[ENTRIES SUPPLIED]
┌──

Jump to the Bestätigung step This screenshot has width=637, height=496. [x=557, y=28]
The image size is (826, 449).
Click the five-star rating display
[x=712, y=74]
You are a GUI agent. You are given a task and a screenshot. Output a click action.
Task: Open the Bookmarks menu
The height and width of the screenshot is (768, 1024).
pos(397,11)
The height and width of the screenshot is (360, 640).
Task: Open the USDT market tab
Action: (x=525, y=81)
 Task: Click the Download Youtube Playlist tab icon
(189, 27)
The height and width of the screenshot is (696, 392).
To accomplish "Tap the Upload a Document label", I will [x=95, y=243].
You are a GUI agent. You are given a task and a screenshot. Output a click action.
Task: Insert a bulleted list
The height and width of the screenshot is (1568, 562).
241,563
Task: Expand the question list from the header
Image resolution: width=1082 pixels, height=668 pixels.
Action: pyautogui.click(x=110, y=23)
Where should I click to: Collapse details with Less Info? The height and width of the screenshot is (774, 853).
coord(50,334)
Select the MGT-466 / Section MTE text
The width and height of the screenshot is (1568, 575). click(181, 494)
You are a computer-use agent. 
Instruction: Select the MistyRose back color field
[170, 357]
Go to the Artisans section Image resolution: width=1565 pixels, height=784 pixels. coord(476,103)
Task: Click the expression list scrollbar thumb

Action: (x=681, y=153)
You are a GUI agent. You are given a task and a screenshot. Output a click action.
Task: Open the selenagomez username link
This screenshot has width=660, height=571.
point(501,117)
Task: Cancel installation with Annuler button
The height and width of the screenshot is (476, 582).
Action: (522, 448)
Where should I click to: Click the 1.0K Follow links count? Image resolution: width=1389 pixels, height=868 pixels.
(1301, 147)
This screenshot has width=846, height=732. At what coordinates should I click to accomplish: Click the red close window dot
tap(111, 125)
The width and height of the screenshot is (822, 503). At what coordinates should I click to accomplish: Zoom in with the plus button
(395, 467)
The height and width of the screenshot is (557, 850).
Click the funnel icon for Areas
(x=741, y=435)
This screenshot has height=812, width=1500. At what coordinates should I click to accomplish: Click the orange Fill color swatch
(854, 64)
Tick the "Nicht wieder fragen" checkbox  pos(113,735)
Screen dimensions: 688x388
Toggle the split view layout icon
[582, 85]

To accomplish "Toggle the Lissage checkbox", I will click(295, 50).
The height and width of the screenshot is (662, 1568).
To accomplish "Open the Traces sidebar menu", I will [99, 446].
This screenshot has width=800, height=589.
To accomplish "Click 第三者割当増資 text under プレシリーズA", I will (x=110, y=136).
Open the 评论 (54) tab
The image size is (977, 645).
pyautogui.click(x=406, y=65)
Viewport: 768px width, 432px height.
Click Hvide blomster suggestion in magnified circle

└──

[EXERCISE DIRECTIONS] Every line with the string "menu" in the material should be returned.

[REPLY TO THE TASK]
Task: Open the Bookmarks menu
To accomplish "Open the Traces sidebar menu", I will [99, 446].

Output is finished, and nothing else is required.